Come sapete tutti, è durante questo lasso di tempo che gli italiani hanno iniziato ad avere dimestichezza con questo fenomeno della magistratura militante, di sinistra, che è stato sdoganato come fenomeno reale, innegabile, grave e pericoloso per il principio di separazione dei poteri alla base del funzionamento della democrazia. Al netto degli stolti ammaestrati dalla propaganda che negavano che Berlusconi fosse un perseguitato dai giudici tutti, indistintamente dal credo politico, abbiamo fatto i conti con l’ammettere questo grave problema che, aggiungo, è stato proprio la fortuna di Berlusconi, votato da moltissime persone per reazione a questo fenomeno. Ma l’uso politico della giustizia non nasce oggi, con Salvini, o nella storia prossima con Berlusconi. Non è un fenomeno nuovo o una opinione delle persone di destra. L’uso politico della giutizia è un fenomeno storico culturale che ha radici nella resistenza, la guerra civile, nell’ assemblea costituente.

Al termine della seconda guerra mondiale, come sapete, Stalin a Yalta partecipò alla spartizione dei territori e zone di influenza. Da lì, ad esempio, inizia la storia del muro di Berlino; ma di contro inizia in Italia una storia poco conosciuta. Gli accordi che, infatti, per i territori germanici erano di tipo geografico, in Italia invece furono accordi di tipo politico e di influenza. La resistenza italiana, a differenza di quanto si crede, non era comunista. Quelle comunista era solo una piccola parte. Questa parte, quella di Luigi Longo, Togliatti e Pertini, si trovò in ombra e impaurita del non poter contare nulla al momento di una trattativa. Fu così che venne deciso il colpo di mano dell’omicidio di Benito Mussolini in una casa di Giulino di Mezzegra, poi camuffato dall’inscenare una finta fucilazione del suo cadavere, al fine di prendere la scena mediatica a Milano, e poi farla da padrone. In quel momento, per fare chiarezza, il PCI non aveva nessuna intenzione di liberarci dal fascismo. Lo scopo era quello di fare la rivoluzione in Italia e, per questo, con Mussolini ed il fascismo finiti, dal 45 al 48 nelle zone a influenza rossa avvennero carneficine poi raccontate da Giampaolo Pansa, che avevano come scopo l’uccidere tutte le persone che, una volta avviata la rivoluzione, si sarebbero opposte.

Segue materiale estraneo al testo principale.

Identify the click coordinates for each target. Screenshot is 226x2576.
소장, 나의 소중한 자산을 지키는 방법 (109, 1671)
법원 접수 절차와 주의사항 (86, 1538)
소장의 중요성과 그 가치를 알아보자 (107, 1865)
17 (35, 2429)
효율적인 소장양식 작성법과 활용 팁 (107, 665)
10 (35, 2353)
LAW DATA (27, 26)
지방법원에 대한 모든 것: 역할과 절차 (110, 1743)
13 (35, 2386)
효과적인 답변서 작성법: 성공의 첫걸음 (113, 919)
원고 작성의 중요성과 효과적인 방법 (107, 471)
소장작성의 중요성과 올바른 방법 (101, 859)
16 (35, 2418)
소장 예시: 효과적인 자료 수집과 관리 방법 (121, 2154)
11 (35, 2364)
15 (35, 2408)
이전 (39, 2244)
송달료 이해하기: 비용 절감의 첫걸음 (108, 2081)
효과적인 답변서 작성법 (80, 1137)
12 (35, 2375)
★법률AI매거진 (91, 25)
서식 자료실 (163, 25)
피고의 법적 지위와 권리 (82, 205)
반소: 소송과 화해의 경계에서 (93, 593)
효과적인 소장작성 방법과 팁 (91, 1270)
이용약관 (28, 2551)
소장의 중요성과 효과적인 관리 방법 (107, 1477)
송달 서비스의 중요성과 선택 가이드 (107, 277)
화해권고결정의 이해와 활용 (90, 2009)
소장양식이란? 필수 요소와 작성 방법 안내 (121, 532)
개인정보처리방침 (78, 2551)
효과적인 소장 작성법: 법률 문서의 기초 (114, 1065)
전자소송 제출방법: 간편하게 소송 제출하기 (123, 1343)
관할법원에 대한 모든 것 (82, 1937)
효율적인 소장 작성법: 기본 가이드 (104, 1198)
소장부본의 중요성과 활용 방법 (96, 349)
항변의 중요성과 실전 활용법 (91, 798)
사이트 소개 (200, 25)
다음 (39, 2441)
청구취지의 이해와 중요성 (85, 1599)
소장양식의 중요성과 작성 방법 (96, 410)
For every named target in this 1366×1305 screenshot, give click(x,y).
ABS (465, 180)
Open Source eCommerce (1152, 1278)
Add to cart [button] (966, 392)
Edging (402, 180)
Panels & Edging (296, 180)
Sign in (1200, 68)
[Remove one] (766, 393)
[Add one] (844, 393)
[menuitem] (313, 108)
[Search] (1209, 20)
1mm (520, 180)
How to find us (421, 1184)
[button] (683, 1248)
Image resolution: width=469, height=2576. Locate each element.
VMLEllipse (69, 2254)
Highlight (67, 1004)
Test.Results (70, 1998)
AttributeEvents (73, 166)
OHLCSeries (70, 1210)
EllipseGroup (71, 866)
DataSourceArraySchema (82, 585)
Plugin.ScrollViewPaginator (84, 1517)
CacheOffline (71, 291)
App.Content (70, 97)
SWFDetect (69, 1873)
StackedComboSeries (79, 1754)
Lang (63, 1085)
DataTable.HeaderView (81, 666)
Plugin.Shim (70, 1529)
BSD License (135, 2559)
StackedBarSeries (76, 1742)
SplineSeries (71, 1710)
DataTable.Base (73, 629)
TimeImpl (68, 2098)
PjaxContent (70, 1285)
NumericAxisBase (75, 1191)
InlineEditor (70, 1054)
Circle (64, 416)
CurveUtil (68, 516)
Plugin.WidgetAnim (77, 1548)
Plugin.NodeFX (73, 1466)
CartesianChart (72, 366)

In quel quadro, ma poco tempo prima, avviene in Sicilia il primo compromesso storico. In uno studio notarile di Caltanissetta nasce la Democrazia Cristiana. A differenza del nord Italia, infatti, ed anche del sud, la Sicilia non era sotto il controllo del Governo Badoglio ma dell’AMGOT, l’amministrazione americana, esattamente per come avvenuto a Trieste. In quel momento storico vi è la gestazione dello Statuto Speciale della Regione Siciliana, che viene promulgato dal Re ancora non in esilio (il referensum non era ancora stato fatto), e che vide la luce prima della Costituzione della Repubblica Italiana. Stalin invia a Palermo un suo uomo di fiducia a pattuire posizionamento ed è la stessa cosa che, successivamente, verrà fatta a Roma.

Palmiro Togliatti, in conseguenza alla svolta della frangia comunista della resistenza, pretende e ottiene il ruolo di ministro della giustizia. Da quella posizione parte tutta una serie di attività che, non solo nel campo della giustizia, porterenno alla straordinanaria storia del controllo di ampie fette della società civile da parte del PCI. L’operazione non fu un caso. Antonio Gramsci, nei quadreni del carcere, prescrive infatti cosa andava fatto per prendere il potere in Italia. Paese a maggioranza democratico-cristiana, era impossibile prendere il potere per via elettorale. Bisognava quindi, egli scrive, “conquistare le casematte del potere“. La scuola, l’università, i sindacati, la magistratura, ecc ecc. Controllando questi settori dela società civile, infatti, anche perdendo le elezioni si possono attuare forme di “guerriglia” nell’ombra, coi colletti bianchi, i funzionari, i propri uomini di riferimento, annullando gli esiti elettorali e gestendo il potere attraverso altre vie. Un esempio su tutti? Berlsconi nel 94 vince le elezioni. Dopo 8 mesi con un avviso di garanzia gli viene fatto cadere il governo. Poi verrà assolto, ma ormai la storia politica del Pese era cambiata, anullando gli esisti di una elezione politica.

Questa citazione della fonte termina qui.